**Directions**
Repeat the lines from the line with "This screenshot has width=700, height=728." to the line with "Click the 法人の認定等" in the listing below, keeping both end lines and adding nothing.
── Given information
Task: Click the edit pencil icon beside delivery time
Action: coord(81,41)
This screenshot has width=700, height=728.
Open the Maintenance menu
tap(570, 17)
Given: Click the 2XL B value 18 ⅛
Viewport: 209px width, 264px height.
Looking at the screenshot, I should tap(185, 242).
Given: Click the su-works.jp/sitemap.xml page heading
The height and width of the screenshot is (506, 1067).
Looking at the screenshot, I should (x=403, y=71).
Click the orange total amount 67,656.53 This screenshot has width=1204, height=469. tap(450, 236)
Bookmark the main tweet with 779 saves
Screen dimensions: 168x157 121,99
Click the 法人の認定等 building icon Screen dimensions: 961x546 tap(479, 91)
────
── Given information
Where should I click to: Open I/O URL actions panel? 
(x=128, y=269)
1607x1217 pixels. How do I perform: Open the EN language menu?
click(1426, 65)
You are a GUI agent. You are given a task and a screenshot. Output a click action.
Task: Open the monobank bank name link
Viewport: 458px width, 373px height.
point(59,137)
────
── Given information
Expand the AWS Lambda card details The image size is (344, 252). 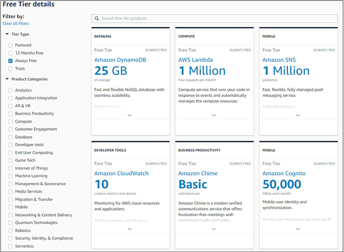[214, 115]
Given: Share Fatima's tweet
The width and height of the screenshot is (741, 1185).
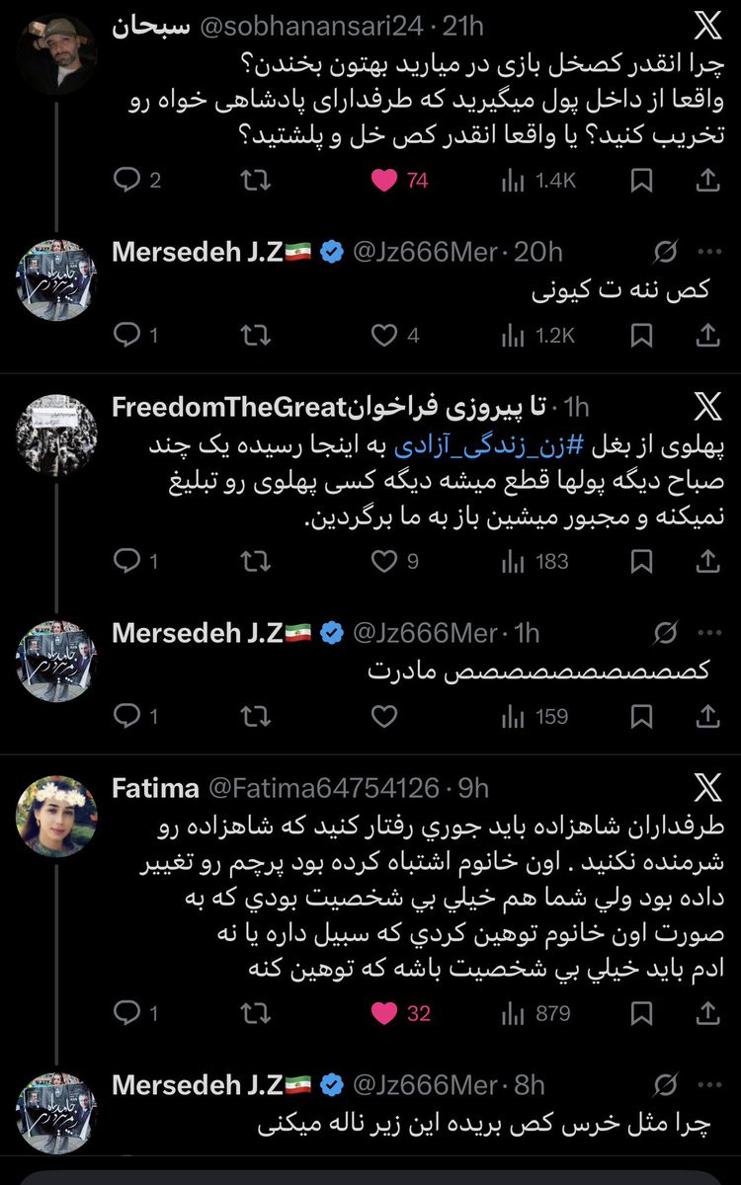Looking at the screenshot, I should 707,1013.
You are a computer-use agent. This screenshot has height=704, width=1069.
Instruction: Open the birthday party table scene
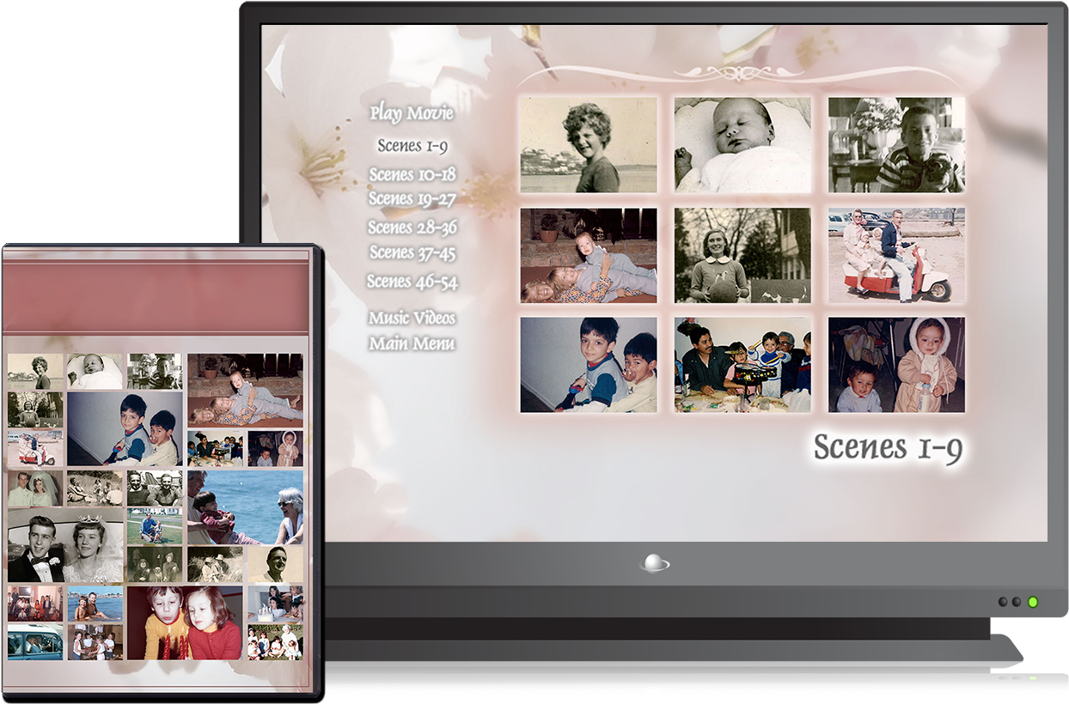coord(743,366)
────
**Response area**
This screenshot has width=700, height=728.
Open the Maintenance menu
tap(570, 17)
Given: Click the 2XL B value 18 ⅛
Viewport: 209px width, 264px height.
Looking at the screenshot, I should tap(185, 242).
Given: Click the su-works.jp/sitemap.xml page heading
The height and width of the screenshot is (506, 1067).
Looking at the screenshot, I should (x=403, y=71).
Click the orange total amount 67,656.53 This screenshot has width=1204, height=469. tap(450, 236)
Bookmark the main tweet with 779 saves
Screen dimensions: 168x157 121,99
Click the 法人の認定等 building icon Screen dimensions: 961x546 tap(479, 91)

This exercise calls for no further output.